At 11:28 AM 11/19/2009, Jed Rothwell wrote:
Mauro Lacy wrote:

And also raising the question of how to deal with government documents
which are unclassified, but not published on the internet. A good point to
be made in Wikipedia, I think, for this and future cases.

As far as I know, the ERAB report is not available on any government agency web site, and the 2004 DoE report was removed by the DoE years ago. But the skeptics would never remove these references just because they are not published in official web sites!

The ERAB report is from the "National Capital Area Skeptics (NCAS) organization." Apparently, that is official enough for the skeptics.

You're beating a dead horse, Jed. The principle of excluding copies from lenr-canr.org because it's supposedly a fringe web site was totally trounced. It was contrary to policy in the first place, and to Arbitration Committee decisions. I wasn't out on a limb when I objected to the blacklisting, I was just following policy, and ran into obstinate refusal to comply. They got burned, I got liberated.

Funny story: I copied it from NCAS and noted that fact on the first page of my version. They went ballistic because I inserted a page in front of the thing telling where I got it, and what I think of it. They accused me of forging and possibly changing the content.

"They" was JzG. A few people repeated the argument, later, but, Jed, this was thoroughly considered and that argument was rejected. It is cited from NCAS because it's a more original source. If it were hosted directly on a government web site, it would be cited from there, or sometimes documents are linked to the Internet Archive. The convenience copy is not the source.
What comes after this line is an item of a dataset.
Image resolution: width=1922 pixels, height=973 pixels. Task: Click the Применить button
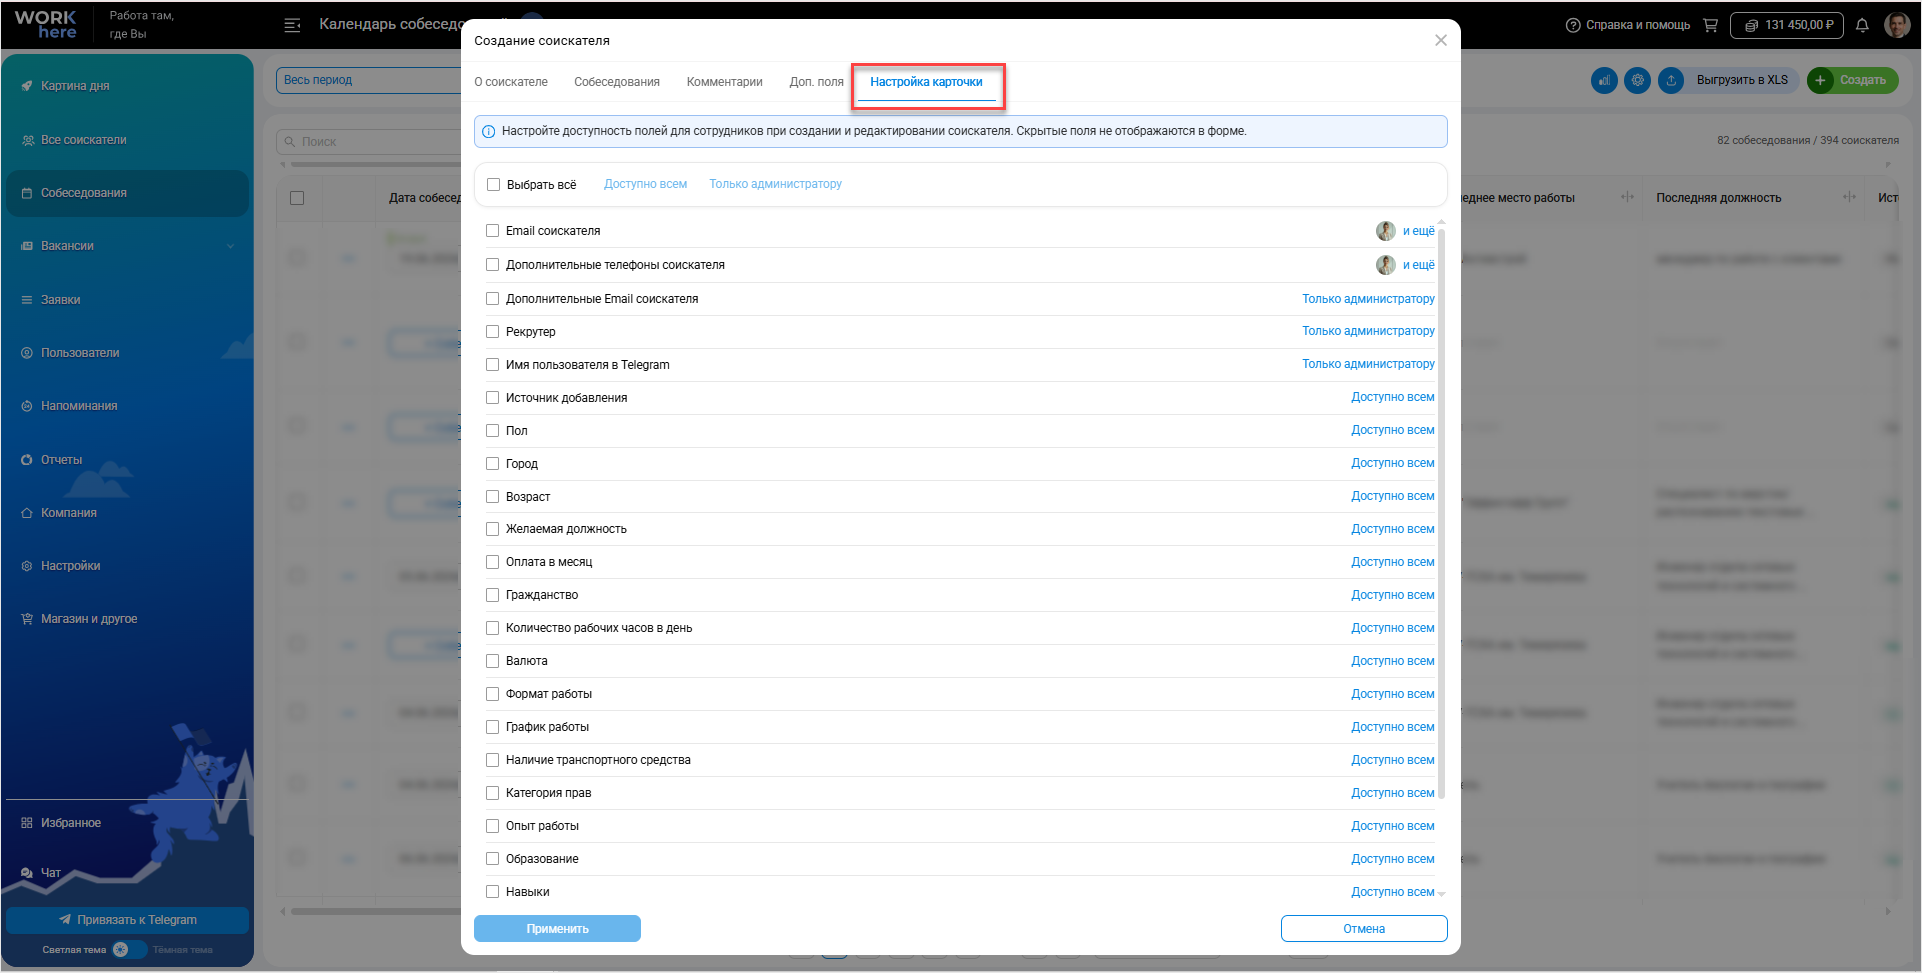click(557, 929)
Your introduction did not make the document unusuable, but it did deprecate its use, because of the (slight) editorializing. If the NCAS site went dark, I'm sure that your copy would be used.

Sure, the skeptics will make this or that fuss, but they lost. And they are continuing to lose, because they are not aligned with basic Wikipedia policy. The problem with Wikipedia isn't the guidelines and policies. While they aren't perfect, they are pretty good. The problem is implementation, how policies and guidelines are applied. It's a political problem, a problem that I knew how to solve, and the solution would destabilize the existing oligarchy (though less than they fear, it would really only balance things better and make finding balance more efficient), and they were long out to find a reason to ban me. Heh! They didn't succeed, I'm only temporarily banned, a brief vacation. When I filed the Request for Comment on JzG, two-thirds of editors commenting supported banning me. It was an RfC on JzG, not me! But the Arbitration Committee basically confirmed every point I'd made.... but it also created and prepared an impression of me as a "troublemaker."

Nobody likes troublemakers, eh?

That's preposterous, because the link to the original is RIGHT THERE, on the page, first thing at the top. What kind of forger would give you a link back to the original?!? That would be like going into a bank to cash a check and saying: "By the way, I just mugged that old lady in the parking lot, stole her checkbook, and forged her signature. Is that okay with you?"

Dead horse, Jed. That battle was won. Yes, it was preposterous. That's why we won.

But so what? The big problem with Wikipedia is that it's frighteningly inefficient. You can spend hours upon hours working on one sentence, finally find agreement on it. Then weeks later someone comes along and removes it or drastically alters it. Imagine writing a book where you must continually defend every word.

There are solutions, some of them are coming, some may or may not come.